Brief
Repeat the listing below exactly from the line with "1919x947 pixels." through its last line. Skip every picture.

(Material provided)

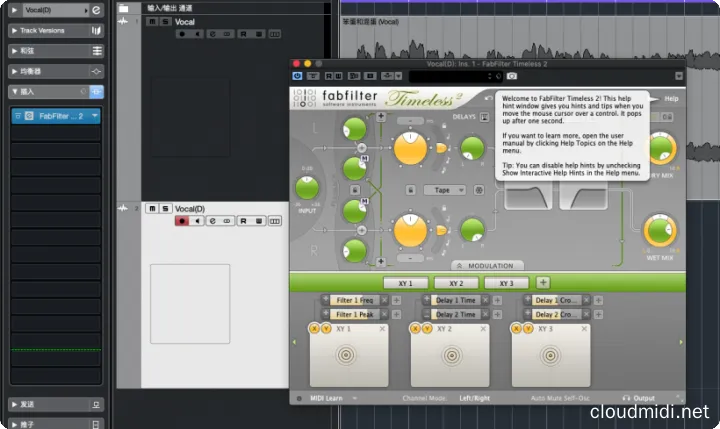Click the MIDI Learn button
Image resolution: width=720 pixels, height=429 pixels.
325,398
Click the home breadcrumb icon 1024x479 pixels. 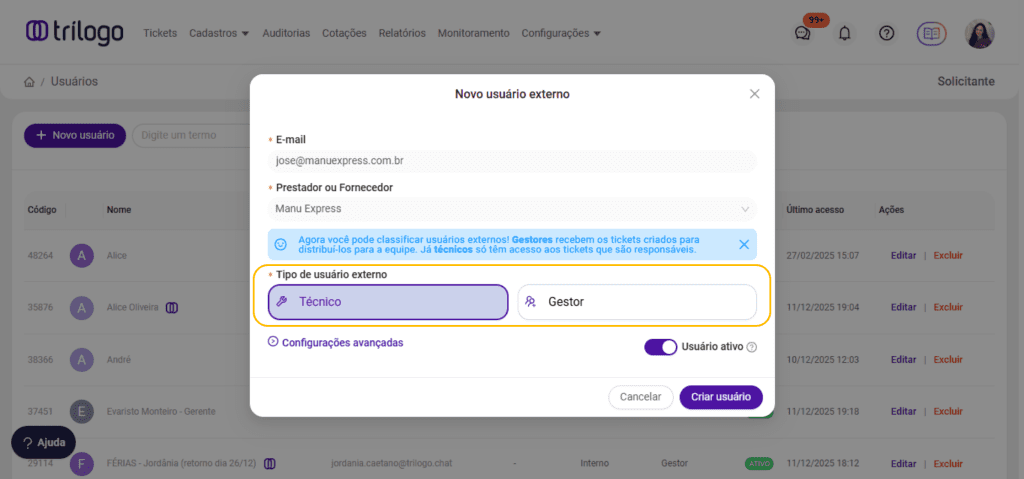[x=29, y=82]
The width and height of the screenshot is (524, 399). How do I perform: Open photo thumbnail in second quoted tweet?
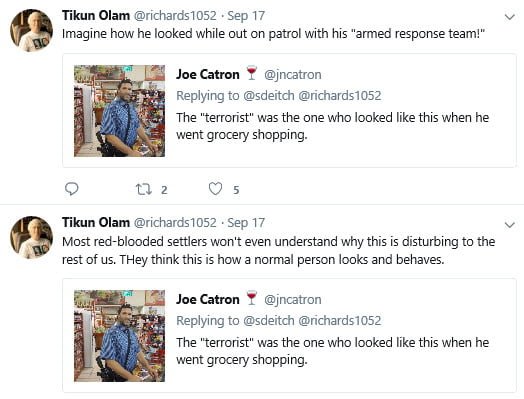pos(119,336)
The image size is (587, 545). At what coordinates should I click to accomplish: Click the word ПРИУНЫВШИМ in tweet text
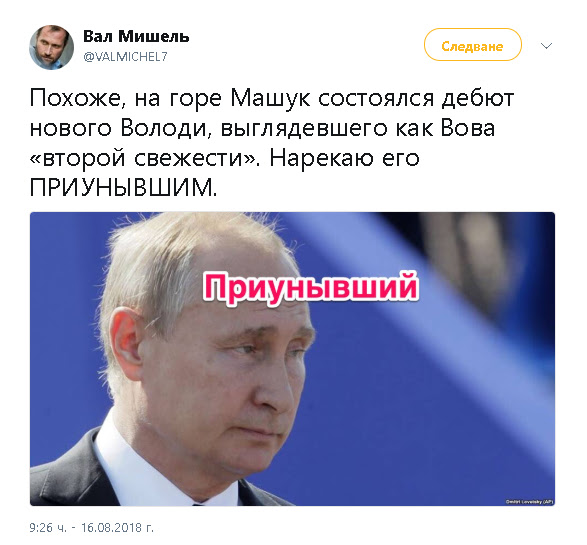pos(123,187)
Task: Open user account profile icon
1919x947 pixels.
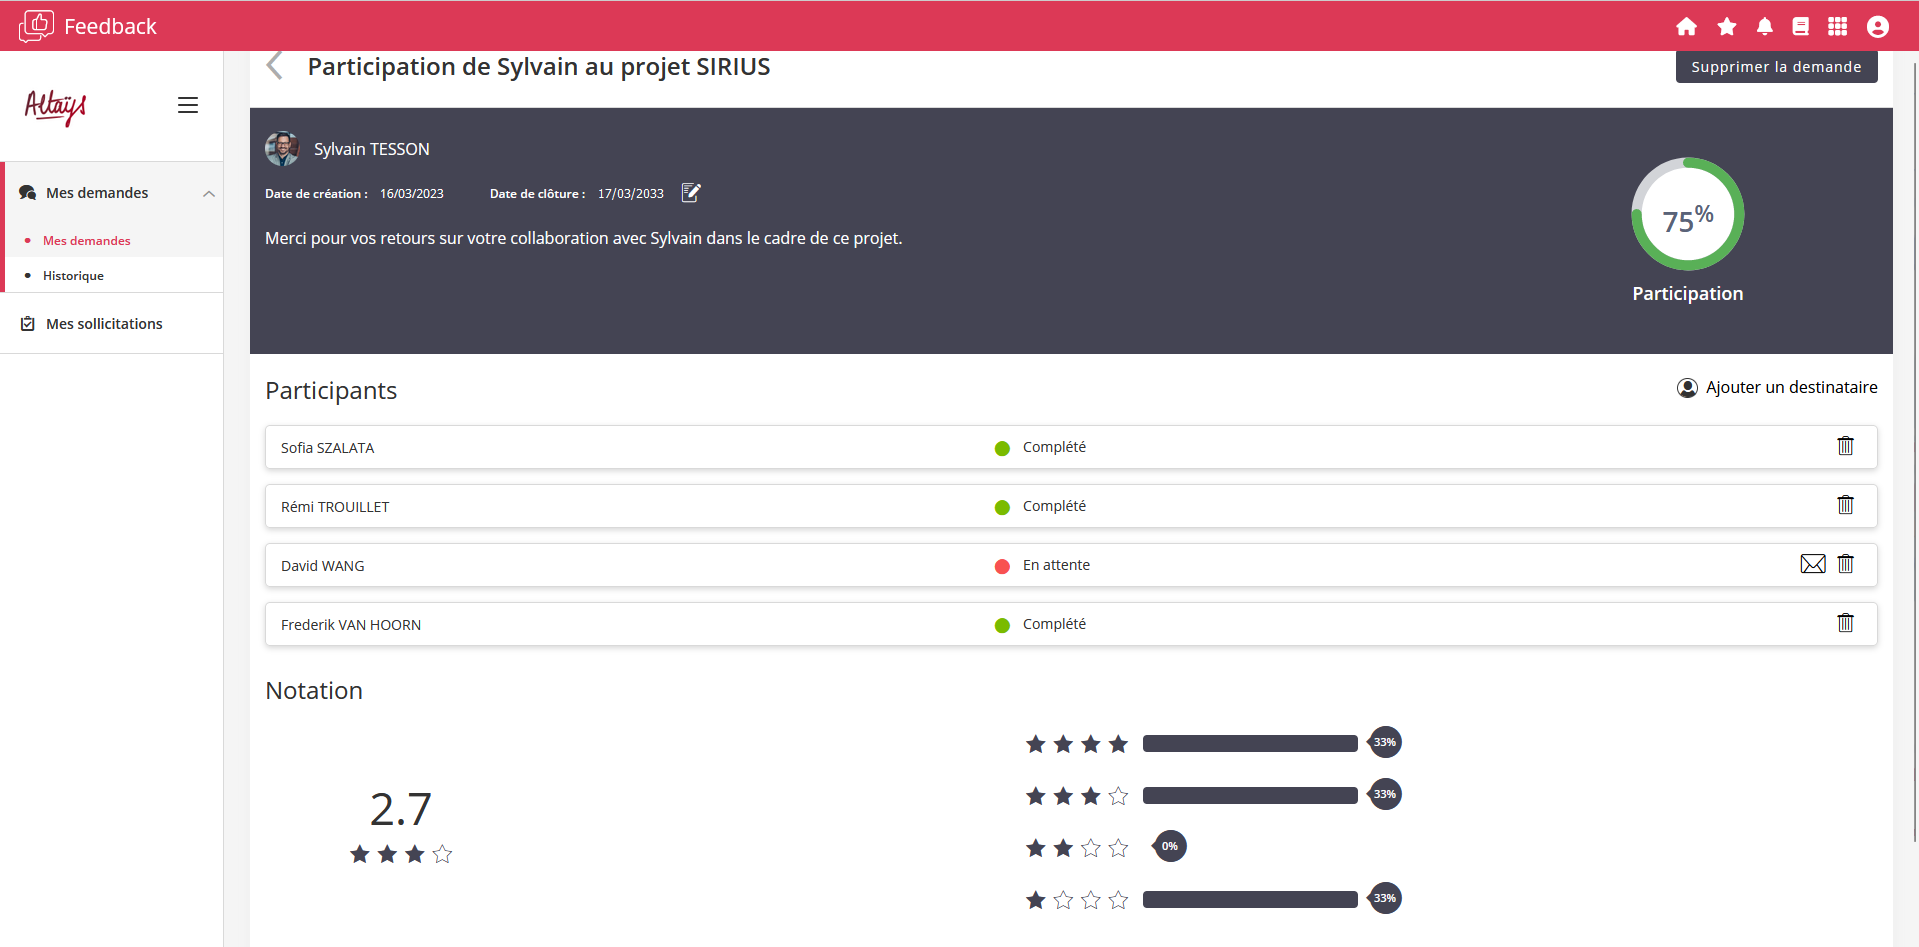Action: [1877, 27]
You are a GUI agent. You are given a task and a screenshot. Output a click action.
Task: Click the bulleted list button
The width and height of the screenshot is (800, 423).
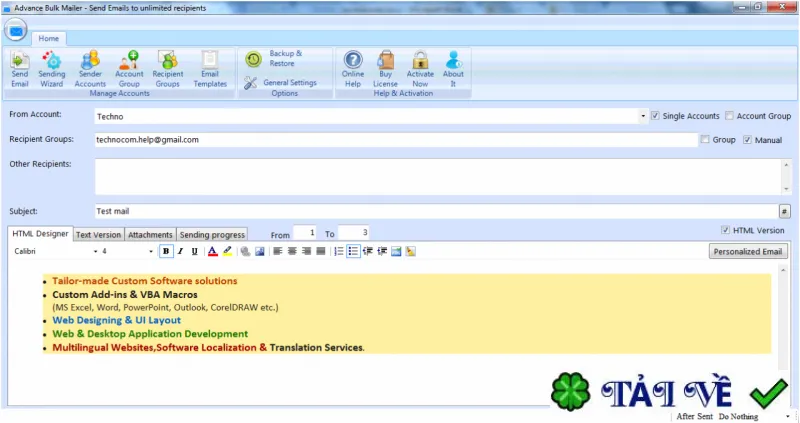[x=353, y=251]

(End Material provided)

Solution to this problem
1919x947 pixels.
Action: [1877, 27]
You are a GUI agent. You are given a task and a screenshot. Output a click action.
Task: Click the bulleted list button
The width and height of the screenshot is (800, 423).
[x=353, y=251]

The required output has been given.